Gathan Beaga

snapper: what about privacy (again)?

SnapperI should refer you to Stephen’s posting on his take on Snapper and privacy. What he says makes perfect sense to me. We shouldn’t give corporates, and probably even the government, any more information than they absolutely need to do their jobs. Collectively, they’re just not competent enough to take care of it. We’ve seen this time after time recently, the worst example being the British Government’s loss of a file of 25 million people’s names and addresses in the mail.

Your own information is the most valuable asset you have in this information age. Look after it.

So I try to do this as much as I can. But it’s hard for various reasons: legal; financial; or convenience; sometimes I’ll just go for it anyway and spill the (personal information) beans. But most times I do think about it on a case by case basis; coming to a trust decision about a particular organisation. It doesn’t always produce logical and consistent results, but it works for me.

For example, I can go to my favourite coffee shop, and sign up for a prepaid loyalty card to get a discount. The coffee shop may know where I live (although there’s no real reason for them to know this), and how much coffee I drink, but that’s it. I get cheaper coffee, and they get a regular customer; and everyone wins. I trust and like the coffee shop and their staff (and I guess at this point those other variables like brand come in too). And if the coffee shop lose my data somehow, all that’s at risk is knowledge of my coffee-drinking habits.

Similarly with Snapper. I can get a Snapper card, and sign up for their website so I can view the transactions (real name and address optional, thankfully), and I allow them to know my public transportation movements in exchange for cheaper travel and convenient ticketing. I think I can trust Snapper with this limited data.

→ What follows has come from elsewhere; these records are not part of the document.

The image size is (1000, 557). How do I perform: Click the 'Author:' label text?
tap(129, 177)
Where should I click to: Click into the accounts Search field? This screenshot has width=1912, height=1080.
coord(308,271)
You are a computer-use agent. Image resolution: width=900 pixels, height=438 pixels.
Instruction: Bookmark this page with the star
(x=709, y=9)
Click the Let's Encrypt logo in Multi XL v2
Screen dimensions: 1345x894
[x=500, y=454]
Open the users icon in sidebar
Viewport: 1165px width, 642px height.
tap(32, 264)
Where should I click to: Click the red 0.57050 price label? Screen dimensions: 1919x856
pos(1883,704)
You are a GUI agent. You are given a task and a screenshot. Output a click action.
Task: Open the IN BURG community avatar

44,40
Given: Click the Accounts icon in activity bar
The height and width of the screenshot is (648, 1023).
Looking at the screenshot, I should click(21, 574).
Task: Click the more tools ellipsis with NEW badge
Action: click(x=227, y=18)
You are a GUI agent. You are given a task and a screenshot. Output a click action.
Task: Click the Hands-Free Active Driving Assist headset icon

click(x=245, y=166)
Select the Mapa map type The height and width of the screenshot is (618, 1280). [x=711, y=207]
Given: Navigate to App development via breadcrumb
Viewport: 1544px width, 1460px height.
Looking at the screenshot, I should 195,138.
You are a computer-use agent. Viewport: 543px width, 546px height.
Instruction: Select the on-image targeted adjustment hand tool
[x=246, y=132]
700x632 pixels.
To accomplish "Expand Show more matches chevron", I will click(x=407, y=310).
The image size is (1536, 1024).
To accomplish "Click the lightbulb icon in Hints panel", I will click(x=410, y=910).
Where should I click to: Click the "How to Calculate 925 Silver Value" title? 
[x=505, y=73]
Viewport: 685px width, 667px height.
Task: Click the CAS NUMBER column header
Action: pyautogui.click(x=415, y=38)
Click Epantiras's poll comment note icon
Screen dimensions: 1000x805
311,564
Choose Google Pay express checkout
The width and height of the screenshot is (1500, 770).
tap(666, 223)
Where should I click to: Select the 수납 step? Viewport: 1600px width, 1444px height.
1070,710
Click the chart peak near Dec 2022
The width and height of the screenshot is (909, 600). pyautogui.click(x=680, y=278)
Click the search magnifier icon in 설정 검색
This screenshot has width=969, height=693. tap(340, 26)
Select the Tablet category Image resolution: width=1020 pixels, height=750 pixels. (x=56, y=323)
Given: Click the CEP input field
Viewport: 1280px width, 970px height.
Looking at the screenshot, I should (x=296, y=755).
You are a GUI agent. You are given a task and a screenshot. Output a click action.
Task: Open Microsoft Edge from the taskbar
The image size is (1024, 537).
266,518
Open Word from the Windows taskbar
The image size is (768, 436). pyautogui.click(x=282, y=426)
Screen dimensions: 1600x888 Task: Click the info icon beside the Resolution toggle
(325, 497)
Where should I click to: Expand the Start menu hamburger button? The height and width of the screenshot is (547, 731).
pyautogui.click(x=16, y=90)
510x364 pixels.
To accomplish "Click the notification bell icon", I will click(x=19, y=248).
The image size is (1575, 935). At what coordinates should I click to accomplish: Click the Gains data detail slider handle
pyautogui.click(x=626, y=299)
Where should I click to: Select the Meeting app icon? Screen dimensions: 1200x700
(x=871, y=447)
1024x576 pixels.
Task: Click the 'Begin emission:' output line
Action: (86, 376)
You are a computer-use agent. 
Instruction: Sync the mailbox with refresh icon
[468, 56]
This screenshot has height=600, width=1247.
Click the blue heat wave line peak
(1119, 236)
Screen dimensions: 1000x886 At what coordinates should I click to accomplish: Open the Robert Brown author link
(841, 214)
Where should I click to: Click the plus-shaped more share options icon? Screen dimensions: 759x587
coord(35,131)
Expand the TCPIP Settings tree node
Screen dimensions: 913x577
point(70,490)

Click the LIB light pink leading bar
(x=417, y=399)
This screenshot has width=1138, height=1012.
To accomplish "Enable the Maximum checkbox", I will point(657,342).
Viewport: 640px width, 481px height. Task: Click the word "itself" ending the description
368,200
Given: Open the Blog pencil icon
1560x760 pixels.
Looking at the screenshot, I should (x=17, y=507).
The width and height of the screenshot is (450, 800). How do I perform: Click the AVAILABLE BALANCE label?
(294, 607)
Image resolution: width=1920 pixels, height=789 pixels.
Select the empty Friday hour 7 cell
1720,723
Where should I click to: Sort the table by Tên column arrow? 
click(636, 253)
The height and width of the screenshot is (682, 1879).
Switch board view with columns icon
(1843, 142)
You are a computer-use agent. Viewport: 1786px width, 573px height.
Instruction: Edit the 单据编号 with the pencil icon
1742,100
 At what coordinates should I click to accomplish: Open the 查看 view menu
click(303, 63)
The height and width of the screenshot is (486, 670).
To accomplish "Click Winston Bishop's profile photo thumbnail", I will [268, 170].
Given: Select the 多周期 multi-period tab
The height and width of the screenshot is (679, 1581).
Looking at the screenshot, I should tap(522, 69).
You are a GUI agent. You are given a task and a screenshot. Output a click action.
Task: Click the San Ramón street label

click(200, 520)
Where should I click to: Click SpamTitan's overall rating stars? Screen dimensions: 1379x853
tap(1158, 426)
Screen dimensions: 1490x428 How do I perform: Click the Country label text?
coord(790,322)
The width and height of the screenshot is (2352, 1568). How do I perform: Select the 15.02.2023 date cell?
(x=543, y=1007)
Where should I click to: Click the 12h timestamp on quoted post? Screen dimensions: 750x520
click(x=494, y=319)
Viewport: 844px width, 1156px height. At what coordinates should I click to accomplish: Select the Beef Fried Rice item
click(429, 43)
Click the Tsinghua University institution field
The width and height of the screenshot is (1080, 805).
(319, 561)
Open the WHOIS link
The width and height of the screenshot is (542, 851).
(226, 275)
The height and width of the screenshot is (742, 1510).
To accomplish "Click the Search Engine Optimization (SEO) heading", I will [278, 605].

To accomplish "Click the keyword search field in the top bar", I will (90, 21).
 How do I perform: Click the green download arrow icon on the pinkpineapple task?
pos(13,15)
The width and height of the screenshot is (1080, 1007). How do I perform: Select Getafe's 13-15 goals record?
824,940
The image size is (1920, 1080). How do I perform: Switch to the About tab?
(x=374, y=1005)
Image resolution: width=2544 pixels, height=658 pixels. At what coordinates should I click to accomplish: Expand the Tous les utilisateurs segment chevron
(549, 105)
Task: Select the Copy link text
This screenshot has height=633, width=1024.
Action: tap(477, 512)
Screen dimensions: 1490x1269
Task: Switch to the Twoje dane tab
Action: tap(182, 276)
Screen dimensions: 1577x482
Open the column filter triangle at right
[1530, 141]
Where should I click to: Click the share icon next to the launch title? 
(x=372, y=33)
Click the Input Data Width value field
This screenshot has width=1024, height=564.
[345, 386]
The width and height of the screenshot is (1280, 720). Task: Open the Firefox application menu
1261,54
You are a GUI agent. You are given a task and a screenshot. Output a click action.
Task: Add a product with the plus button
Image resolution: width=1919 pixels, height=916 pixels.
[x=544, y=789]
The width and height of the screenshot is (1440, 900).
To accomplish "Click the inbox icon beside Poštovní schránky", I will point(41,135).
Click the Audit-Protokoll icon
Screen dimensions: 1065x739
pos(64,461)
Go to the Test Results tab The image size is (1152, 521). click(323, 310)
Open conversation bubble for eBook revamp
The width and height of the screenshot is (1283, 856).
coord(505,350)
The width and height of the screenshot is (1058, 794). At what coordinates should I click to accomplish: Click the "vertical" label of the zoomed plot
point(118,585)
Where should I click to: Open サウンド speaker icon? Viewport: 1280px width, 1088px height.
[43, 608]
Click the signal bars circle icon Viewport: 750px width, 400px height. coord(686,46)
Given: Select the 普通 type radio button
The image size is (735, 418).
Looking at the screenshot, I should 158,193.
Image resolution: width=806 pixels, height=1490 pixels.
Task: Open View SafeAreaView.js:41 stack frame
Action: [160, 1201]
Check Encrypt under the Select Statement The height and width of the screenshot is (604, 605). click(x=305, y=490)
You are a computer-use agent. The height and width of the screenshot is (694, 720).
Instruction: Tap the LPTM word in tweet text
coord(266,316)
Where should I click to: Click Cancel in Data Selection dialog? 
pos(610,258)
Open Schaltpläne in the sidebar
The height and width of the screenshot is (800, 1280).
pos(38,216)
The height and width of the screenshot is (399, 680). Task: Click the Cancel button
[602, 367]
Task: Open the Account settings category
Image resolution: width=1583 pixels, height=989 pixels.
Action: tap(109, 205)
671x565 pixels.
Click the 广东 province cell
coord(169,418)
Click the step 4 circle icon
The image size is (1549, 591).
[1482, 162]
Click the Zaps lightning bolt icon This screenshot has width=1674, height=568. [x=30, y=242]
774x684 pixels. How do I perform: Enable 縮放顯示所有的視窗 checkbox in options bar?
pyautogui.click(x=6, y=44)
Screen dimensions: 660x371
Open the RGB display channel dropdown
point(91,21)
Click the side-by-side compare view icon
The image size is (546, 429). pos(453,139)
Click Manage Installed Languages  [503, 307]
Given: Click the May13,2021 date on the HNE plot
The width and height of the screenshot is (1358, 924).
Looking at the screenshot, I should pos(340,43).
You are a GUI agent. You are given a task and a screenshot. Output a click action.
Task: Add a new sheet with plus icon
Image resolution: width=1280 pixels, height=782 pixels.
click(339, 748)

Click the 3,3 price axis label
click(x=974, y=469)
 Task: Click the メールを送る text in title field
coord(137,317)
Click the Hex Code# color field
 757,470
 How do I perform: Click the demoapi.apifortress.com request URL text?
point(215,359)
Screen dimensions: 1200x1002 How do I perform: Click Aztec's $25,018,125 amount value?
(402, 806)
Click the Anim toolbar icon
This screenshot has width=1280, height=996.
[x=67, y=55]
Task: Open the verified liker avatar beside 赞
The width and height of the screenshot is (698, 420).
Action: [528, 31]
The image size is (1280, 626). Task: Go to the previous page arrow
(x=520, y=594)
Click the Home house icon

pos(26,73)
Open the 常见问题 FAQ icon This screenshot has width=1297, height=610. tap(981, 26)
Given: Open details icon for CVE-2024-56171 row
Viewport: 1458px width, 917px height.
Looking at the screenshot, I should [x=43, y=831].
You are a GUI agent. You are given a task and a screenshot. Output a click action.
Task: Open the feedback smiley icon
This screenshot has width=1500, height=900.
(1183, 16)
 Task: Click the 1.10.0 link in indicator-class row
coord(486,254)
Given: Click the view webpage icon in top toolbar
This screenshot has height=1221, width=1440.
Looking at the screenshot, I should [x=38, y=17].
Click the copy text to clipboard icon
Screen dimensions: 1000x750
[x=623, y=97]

Where it gets interesting for Snapper though is that I start feeling uncomfortable about mixing those two trust decisions up. This trust is not transitive. Just because I think I can trust Snapper with my pseudonymised public transportation information it doesn’t mean I think I should trust them with anything else.

So, after my initial flush of geekly enthusiasm I don’t think I’ll be using Snapper for anything more than bus travel, once I get rid of the residual balances on my little collection of plastic. And if I do (probably just for emergency purchases – need coffee), it’ll likely be on a new card separately pseudonymised. At the moment this isn’t really a problem: while Snapper is convenient for coffee purchases, it doesn’t work with most shops’ own prepaid loyalty systems, and for anything bigger than quick caffeine fixes I have an EFTPOS card.

[ AHA”, you say, “EFTPOS card… so what about banks? They know EVERYTHING about you.” That’s true, to an extent. But I (and you) trust them with this information: there’s longstanding, proven and strong safeguards about how it’s used, how it’s stored, and how it’s dispensed to third parties.]

It will be a problem for Snapper if too many people think/feel like me and are a little cautious about using the cards for other than public transport. Snapper’s business model seems to place a lot of importance on the cards being a cash replacement for small purchases.

I may not be a minority though. Anecdotally I’ve noticed hardly anyone using Snapper at the coffee shop over the road now that the free credit has been used up on the trial USB Snappers used by bank staff. Time will tell.